3) Keystone通过只读LDAP验证

　　根据上文中提及，企业组织对已有LDAP服务与keystone整合的需求来看，现有的LDAP后端不满足于企业的需求。因此，本文提出通过自定义验证后端的方式，来满足这类用户的实际需求。

　　自定义LDAP后端的功能需求

　　如前面所述，已有LDAP服务的企业组织，对Keystone的需求可以简化如下：

　　•Keystone所有的系统服务账号及特定管理员帐号存储于OpenStack的本地MySQL数据库中，不依赖于现有LDAP服务。

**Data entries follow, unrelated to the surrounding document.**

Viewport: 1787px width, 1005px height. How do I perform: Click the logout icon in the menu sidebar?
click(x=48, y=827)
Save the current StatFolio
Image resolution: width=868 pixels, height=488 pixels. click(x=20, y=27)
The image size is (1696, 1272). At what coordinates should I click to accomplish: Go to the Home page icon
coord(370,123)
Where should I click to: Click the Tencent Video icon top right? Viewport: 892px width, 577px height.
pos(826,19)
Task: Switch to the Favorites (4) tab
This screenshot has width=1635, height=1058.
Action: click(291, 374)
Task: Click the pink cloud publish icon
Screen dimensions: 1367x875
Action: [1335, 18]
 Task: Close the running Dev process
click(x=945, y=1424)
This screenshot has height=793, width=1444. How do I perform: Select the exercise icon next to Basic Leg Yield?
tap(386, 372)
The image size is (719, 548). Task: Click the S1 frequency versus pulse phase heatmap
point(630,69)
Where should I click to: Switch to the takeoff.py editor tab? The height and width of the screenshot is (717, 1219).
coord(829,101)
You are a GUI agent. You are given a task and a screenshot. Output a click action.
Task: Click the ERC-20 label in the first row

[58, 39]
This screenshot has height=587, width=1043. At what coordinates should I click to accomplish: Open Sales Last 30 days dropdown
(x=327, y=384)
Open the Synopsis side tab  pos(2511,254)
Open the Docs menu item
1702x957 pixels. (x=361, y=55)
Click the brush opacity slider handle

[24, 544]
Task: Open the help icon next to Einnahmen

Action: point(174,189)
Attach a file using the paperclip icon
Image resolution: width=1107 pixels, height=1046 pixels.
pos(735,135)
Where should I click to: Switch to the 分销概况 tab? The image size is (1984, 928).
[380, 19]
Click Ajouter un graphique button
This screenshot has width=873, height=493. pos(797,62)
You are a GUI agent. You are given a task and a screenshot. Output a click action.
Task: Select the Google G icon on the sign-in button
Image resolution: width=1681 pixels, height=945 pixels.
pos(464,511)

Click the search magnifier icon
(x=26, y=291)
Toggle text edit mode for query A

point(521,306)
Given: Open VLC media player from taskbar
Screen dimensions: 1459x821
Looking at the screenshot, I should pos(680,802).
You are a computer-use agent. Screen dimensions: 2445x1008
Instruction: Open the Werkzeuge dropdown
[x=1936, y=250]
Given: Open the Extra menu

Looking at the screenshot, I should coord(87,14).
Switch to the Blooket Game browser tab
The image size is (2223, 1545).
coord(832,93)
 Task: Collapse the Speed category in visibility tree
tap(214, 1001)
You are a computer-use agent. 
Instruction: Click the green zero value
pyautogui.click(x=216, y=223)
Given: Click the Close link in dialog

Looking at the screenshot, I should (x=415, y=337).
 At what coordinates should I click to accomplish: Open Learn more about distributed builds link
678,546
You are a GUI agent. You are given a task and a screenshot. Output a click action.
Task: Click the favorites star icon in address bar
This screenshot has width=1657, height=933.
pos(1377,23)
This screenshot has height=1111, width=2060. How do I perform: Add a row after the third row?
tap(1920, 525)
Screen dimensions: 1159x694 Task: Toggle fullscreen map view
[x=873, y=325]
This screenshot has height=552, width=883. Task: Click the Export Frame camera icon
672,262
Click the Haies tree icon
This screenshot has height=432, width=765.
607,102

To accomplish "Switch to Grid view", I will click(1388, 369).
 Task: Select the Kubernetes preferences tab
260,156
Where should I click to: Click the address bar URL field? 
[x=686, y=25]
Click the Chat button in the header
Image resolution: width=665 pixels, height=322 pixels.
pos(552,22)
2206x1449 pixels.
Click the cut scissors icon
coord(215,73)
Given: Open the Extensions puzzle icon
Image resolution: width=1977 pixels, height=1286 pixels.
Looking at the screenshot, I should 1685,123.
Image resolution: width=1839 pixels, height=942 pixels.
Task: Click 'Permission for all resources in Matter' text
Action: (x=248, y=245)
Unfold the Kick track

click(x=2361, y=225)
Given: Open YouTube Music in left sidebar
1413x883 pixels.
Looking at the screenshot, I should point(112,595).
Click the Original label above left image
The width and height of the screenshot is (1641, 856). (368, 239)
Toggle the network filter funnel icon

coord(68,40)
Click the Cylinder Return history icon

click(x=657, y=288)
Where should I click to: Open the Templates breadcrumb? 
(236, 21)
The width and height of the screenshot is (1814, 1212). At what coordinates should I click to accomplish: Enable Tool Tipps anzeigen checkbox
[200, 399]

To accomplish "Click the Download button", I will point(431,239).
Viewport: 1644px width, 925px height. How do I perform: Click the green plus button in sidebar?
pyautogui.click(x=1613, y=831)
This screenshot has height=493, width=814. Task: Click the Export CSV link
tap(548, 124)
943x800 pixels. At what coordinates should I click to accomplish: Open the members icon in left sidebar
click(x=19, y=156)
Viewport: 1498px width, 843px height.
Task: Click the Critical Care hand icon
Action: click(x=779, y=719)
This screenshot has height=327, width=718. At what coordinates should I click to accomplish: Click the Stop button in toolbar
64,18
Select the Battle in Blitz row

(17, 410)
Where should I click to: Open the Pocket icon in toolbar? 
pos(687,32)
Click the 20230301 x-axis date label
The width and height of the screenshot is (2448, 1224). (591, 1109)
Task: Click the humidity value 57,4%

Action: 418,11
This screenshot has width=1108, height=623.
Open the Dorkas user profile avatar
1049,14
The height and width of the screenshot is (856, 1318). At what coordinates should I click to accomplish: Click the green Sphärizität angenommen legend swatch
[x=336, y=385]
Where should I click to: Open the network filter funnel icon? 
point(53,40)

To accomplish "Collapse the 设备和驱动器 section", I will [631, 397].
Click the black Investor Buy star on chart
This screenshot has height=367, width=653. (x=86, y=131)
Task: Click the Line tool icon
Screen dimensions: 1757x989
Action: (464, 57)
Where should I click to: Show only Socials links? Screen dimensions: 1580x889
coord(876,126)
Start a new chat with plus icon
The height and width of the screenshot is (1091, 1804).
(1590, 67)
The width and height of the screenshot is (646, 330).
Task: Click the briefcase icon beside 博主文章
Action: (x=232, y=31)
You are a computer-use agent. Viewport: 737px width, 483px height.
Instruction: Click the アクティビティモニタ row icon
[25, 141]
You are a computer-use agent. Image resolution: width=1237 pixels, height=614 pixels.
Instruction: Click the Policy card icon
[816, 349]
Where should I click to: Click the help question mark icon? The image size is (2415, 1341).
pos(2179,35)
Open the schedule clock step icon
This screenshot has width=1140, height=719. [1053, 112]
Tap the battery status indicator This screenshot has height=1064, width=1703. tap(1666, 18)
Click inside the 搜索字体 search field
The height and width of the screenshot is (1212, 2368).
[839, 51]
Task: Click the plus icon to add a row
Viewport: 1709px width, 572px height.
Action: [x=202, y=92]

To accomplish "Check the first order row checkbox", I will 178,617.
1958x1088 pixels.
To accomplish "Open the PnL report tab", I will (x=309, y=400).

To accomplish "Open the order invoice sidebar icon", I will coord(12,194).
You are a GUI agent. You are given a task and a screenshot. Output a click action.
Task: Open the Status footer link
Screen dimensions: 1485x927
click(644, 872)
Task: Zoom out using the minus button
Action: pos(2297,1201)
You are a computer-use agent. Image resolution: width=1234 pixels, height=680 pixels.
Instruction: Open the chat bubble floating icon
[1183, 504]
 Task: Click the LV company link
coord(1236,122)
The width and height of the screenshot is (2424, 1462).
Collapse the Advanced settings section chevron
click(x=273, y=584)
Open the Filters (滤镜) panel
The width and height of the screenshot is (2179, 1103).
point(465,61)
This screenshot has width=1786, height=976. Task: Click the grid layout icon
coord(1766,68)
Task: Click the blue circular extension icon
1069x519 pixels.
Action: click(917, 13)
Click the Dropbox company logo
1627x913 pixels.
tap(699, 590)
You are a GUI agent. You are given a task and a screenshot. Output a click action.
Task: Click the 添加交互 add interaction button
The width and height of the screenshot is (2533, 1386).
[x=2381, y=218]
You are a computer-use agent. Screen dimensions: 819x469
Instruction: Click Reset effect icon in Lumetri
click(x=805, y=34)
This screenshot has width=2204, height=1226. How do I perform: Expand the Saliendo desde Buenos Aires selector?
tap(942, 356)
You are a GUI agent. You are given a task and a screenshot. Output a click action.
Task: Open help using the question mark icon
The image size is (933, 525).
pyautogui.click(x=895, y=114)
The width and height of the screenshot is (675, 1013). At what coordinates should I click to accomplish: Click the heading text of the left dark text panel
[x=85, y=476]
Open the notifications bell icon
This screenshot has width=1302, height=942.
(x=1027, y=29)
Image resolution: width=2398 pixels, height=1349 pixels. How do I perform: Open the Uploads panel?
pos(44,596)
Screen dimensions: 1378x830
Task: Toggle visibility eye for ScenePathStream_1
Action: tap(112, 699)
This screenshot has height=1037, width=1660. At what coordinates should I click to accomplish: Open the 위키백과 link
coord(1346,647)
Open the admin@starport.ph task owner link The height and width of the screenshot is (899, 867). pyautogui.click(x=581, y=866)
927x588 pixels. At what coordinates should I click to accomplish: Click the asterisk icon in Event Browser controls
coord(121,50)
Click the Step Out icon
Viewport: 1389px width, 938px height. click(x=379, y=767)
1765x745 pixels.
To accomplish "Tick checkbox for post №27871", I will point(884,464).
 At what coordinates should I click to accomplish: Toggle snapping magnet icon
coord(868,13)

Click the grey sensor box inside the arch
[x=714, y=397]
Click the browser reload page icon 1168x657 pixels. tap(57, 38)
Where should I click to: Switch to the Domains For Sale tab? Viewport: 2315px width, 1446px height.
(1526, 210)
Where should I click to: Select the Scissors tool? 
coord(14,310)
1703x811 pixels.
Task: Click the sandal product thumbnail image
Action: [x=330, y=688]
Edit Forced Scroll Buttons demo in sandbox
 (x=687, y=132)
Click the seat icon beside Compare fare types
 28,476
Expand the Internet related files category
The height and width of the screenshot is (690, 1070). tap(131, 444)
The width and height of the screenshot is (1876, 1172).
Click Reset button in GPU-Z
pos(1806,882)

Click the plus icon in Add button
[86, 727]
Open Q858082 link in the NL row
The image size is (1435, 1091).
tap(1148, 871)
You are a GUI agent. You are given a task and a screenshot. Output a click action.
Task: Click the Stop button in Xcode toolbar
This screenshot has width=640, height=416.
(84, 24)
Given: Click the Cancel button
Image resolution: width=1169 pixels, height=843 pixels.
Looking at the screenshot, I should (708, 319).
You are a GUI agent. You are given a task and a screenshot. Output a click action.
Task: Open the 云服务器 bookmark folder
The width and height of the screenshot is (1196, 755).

　　•Keystone中所需要的用户角色及租户信息存储于OpenStack的本地MySQL数据库中，不依赖于现有LDAP。

　　•Keystone中所有常规的用户帐号验证通过现有的LDAP服务进行验证。

　　上述简化的需求既可以保证OpenStack系统各组件服务的独立性，也可以通过现有的LDAP服务进行常规用户的验证，实现企业内部统一的身份验证机制。

　　自定义LDAP后端的简单实现

　　依据上述简化的需求，keystone现有的SQL后端和LDAP后端均可满足部分需求。因此，我们只需基于现有的SQL和LDAP后端定制一个混合的验证后端即可。

　　具体实现的思路如下：

　　•以现有的SQL验证后端为基础，列出OpenStack各系统服务帐号及特定管理员帐号的列表，在该服务帐号列表中的服务帐号通过SQL验证后端进行本地验证。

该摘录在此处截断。